Being openly transgender is not nearly as distracting to soldiers as the President announcing that we will no longer be able to do the job we’ve been hired to do. The research has shown that service by transgender personnel will not harm combat readiness, morale or discipline and that it will impose no significant financial burden on the defense budget. A 2014 study conducted by the Williams Institute estimated that there’s about 15,500 transgender military personnel currently serving in either active duty or in reserve. Now please tell me who will fill those boots? Approximately 8,800 active-duty service members are transgender, thus making the Defense Department the single largest employer of transgender people in the U.S., according to the Human Rights Campaign.

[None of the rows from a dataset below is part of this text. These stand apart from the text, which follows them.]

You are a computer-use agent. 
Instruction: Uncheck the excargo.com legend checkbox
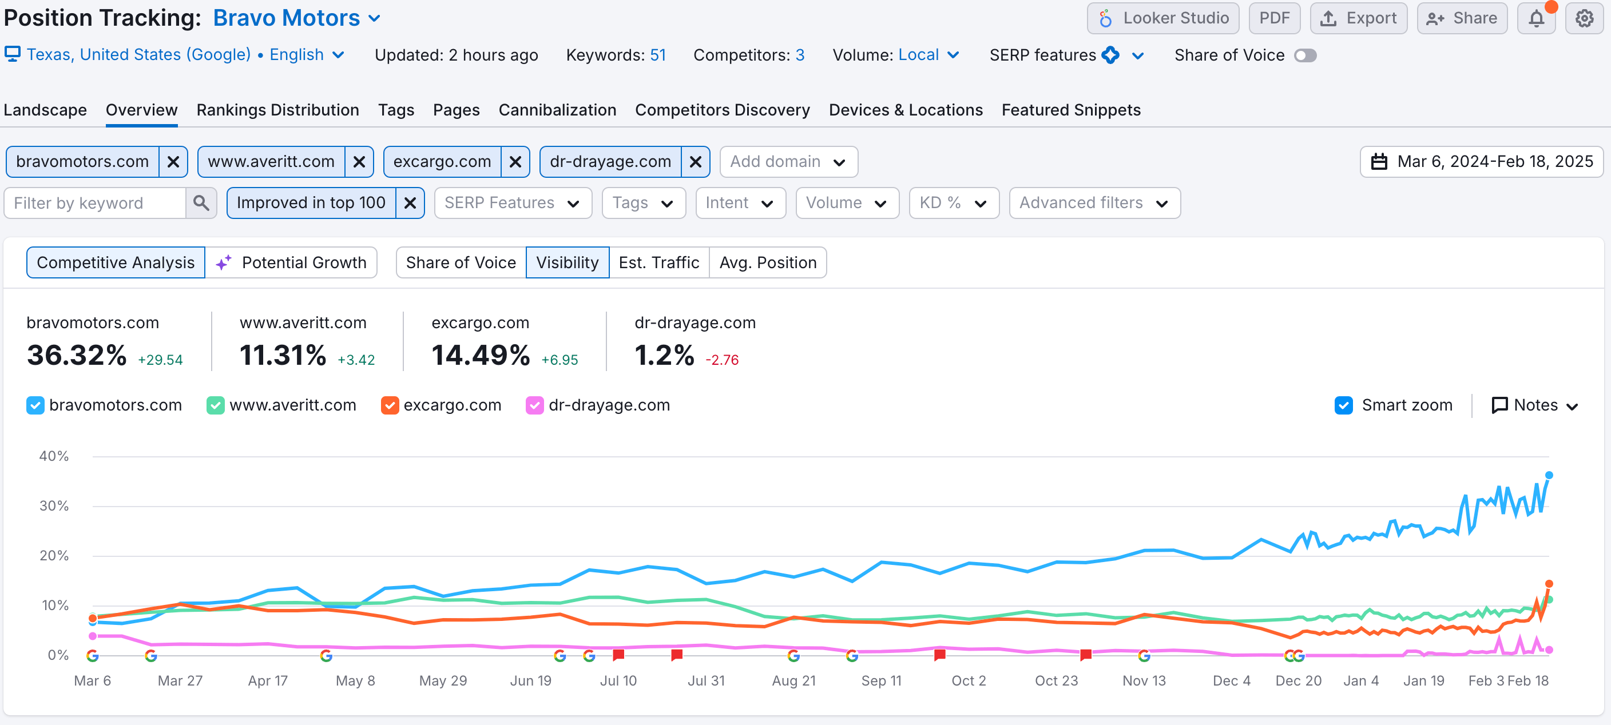coord(390,405)
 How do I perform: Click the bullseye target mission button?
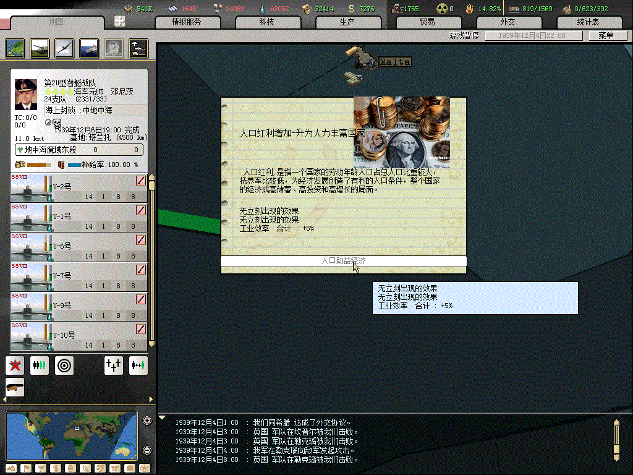(64, 366)
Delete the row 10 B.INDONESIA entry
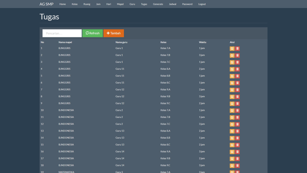 tap(237, 111)
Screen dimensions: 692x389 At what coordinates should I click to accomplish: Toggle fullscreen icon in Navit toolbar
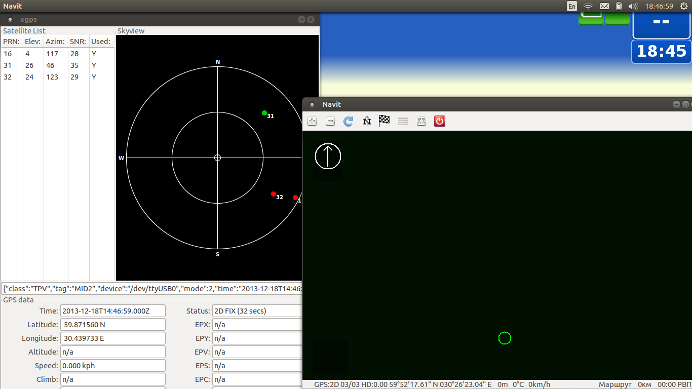[421, 122]
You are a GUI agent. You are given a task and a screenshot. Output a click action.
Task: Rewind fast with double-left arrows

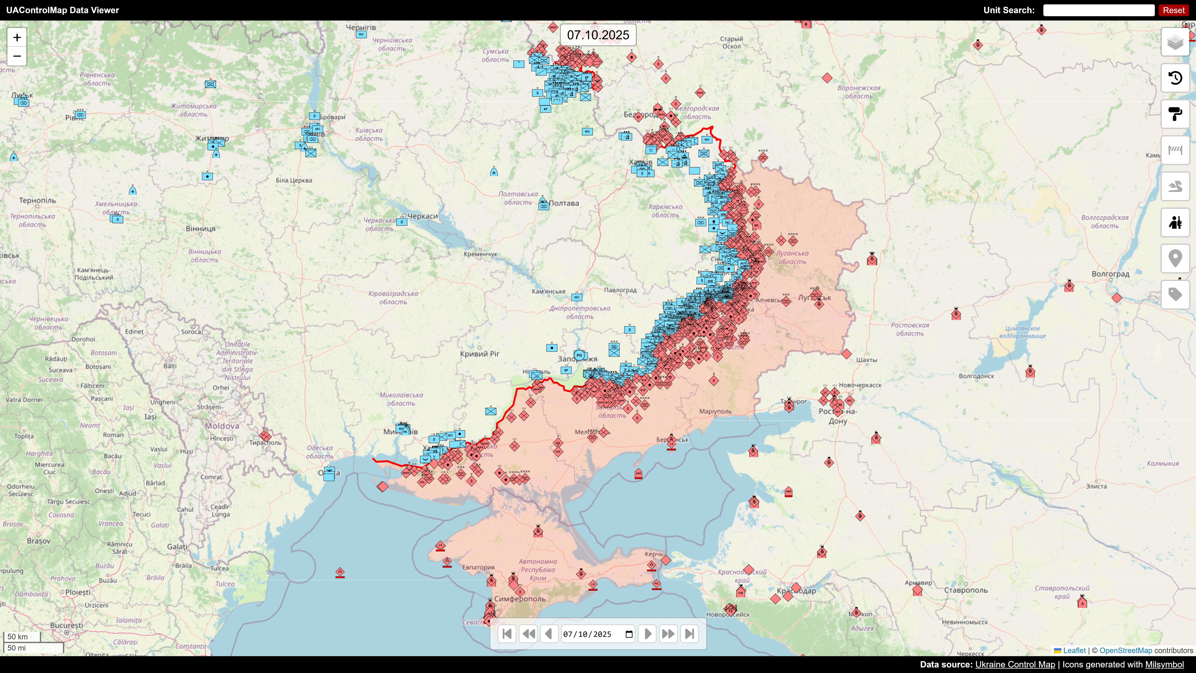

Additionally, a 2015 study shows that the financial burden that he speaks of is almost non-existent. The annual healthcare budget for the armed services is close to $47 billion. The monthly increase on healthcare will be 22 cents per service member. Transition care for soldiers is projected to cost around $5.6 million a year. That is not even a blip on the radar compared to the $84 million a year the Department of Defense currently spends erectile dysfunction treatments, according to an analysis by the Military Times in 2015. It is even less compared to the nearly $900 million the Department of Defense was forced to spend on sexual misconduct for former military personnel in 2010 alone. And that $900 million does not even include the costs for victims that are still serving in the military. Transgender bodies are not the problem.

As Commander in Chief, it is reckless and irresponsible for the President to completely disregard military protocol and unilaterally declare a transgender service ban without even consulting Secretary of Defense James Mattis or other military leaders. They are far more educated on the subject than President Trump. Not consulting with them before sending out those ignorant tweets shows a complete lack of judgment on the President’s part. Our military is known for protecting the marginalized, so why aren’t we doing more to protect our marginalized transgender community?

I believe in our armed services. I had to hide who I was in order to serve, but I did what I felt I had to do to serve my calling on this earth. Having to hide my true self is the biggest distraction I faced when I served in the military. Transgender military personnel put a ton of pressure on themselves just so they don’t accidentally say the wrong thing, use the wrong pronoun or act out of character. When President Obama lifted the ban in June 2016, that pressure was finally lifted off the current transgender servicemen and women.

There are thousands of transgender veterans who have made enormous personal sacrifice to serve their country by subordinating their personal identities to service to our nation. They and those currently in the armed forces have served honorably — many with distinction and heroism. They are no different from other military personnel.

Instead of fear or discrimination, I would like express gratitude to every man and woman who serves our nation, regardless of their race, gender, sexual orientation or religion. To all transgender military personnel: Stay strong. I will do my best to fight on your behalf.

And to President Trump: I extend my hand. If you want to show everyone that you are a man of your word, take into consideration not only what I have to say but the other veterans and active-duty, transgender service members speaking out. If you don’t, it will only look like another example of partisan politics taking priority over facts and doing what’s right.